Shrub or small tree to 6 m (20 ft) in height. Crown broad, irregular, open. Bark dark gray to brown. Twigs reddish brown when young, graying with age, glabrous, with many slender, brown spines up to 10 cm (4 in) long. Leaves alternate, simple, oblanceolate to narrowly elliptical, about 2.5 cm (1 in) long and 1.5 cm (0.6 in) wide; slightly thick and leathery, widest above the middle and tapering to a narrow base, short-pointed or rounded at apex, serrate above the middle with gland-tipped teeth; glabrous, dark green above, pale green below with raised veins; petiole 12-18 mm (0.5-0.75 in) long, stout and winged. Flowers in corymbs, glabrous, numerous, 13-15 mm (0.5-0.6 in) wide; calyx-tube narrow, obconic and glabrous; petals 5, white; styles 2-3, pink to pale yellow; stamens 10-20 in number; flowers appear from April to May. Fruits pomes, 10-13 mm (0.4-0.5 in) in diameter, subglobose or ovoid, greenish or dull red, thin, hard pulp; 2-3 nutlets, dorsally ridged. maturing by late Fall and persisting on the plant until early Spring.

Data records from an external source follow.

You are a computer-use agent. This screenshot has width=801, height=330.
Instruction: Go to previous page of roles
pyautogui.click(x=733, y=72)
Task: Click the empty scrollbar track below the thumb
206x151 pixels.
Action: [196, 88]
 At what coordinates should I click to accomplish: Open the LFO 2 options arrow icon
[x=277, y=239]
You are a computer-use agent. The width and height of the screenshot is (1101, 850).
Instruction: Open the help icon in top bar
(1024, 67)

Distribution: common throughout the eastern United States. Frequent to locally abundant throughout eastern Oklahoma.
Habitat: lowlands and upland openings. Also, fencerows and old-fields. It often forms dense thickets.
Comments: Crataegus is from the Greek meaning "flowering thorn"; crus-galli refers to the resemblance of the long spines to the spurs of a rooster.

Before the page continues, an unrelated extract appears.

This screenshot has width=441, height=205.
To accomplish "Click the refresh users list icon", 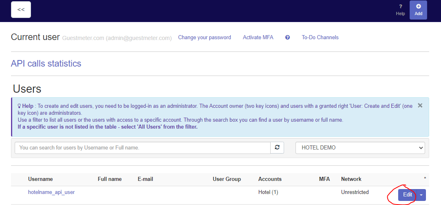I will click(277, 148).
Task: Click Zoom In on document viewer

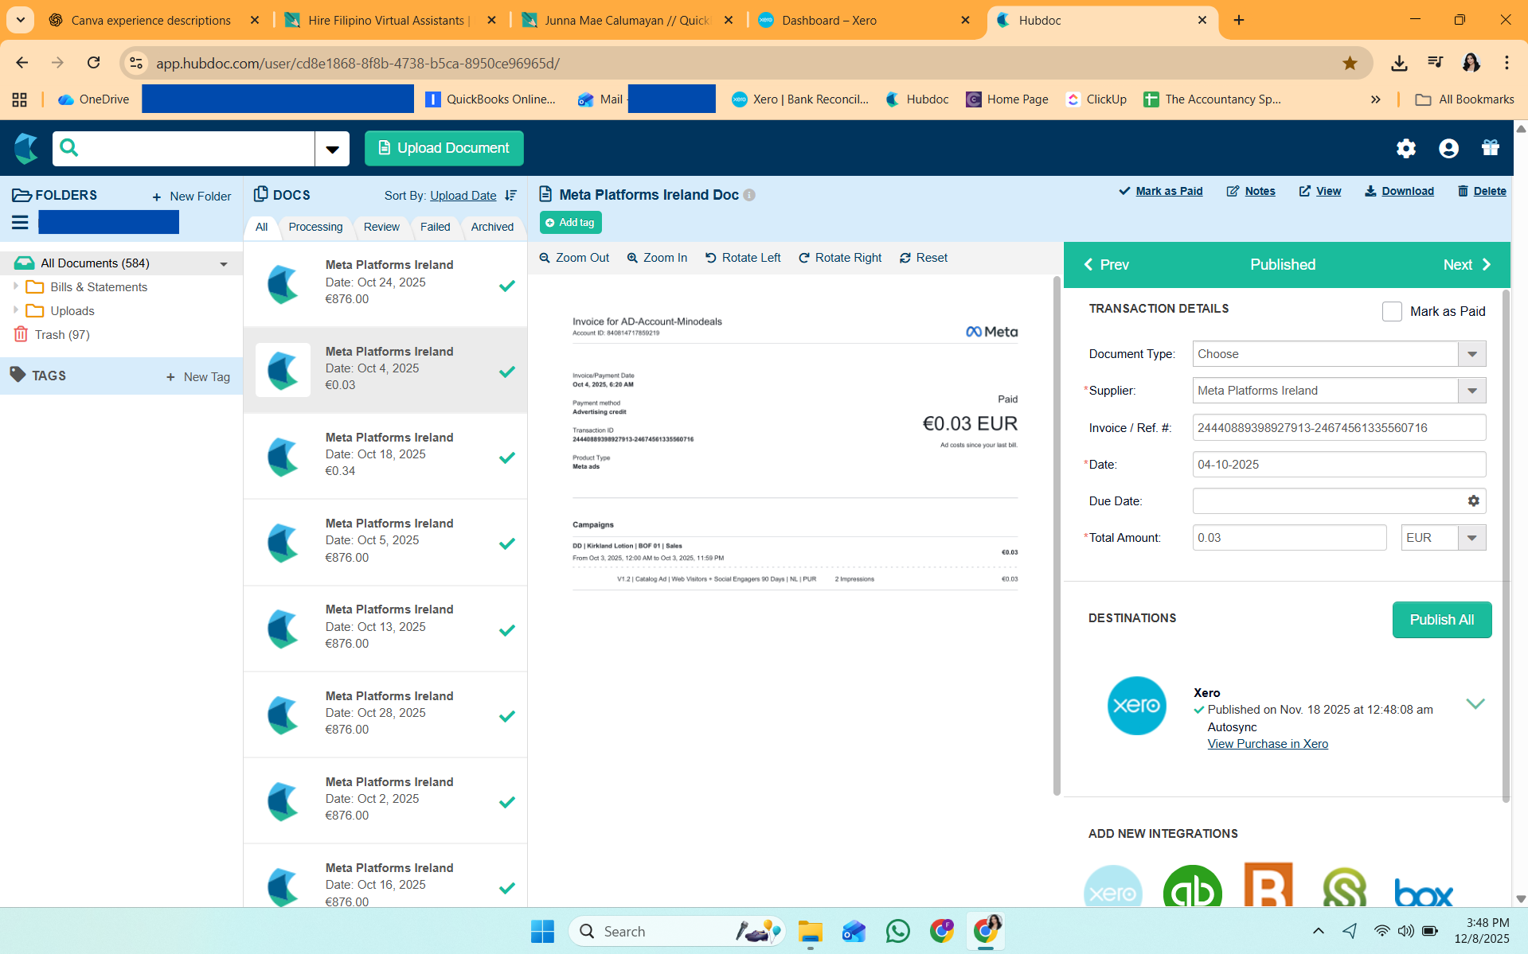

Field identification: cockspur hawthorn has the longest spines of the Crataegus species in Oklahoma. Cockspur hawthorn very closely resembles barberry hawthorn (C. berberifolia). However, barberry hawthorn has pubescent stems and inflorescences.
Horticulture: cockspur hawthorn is widely planted because of its rounded crown and shiny leaves.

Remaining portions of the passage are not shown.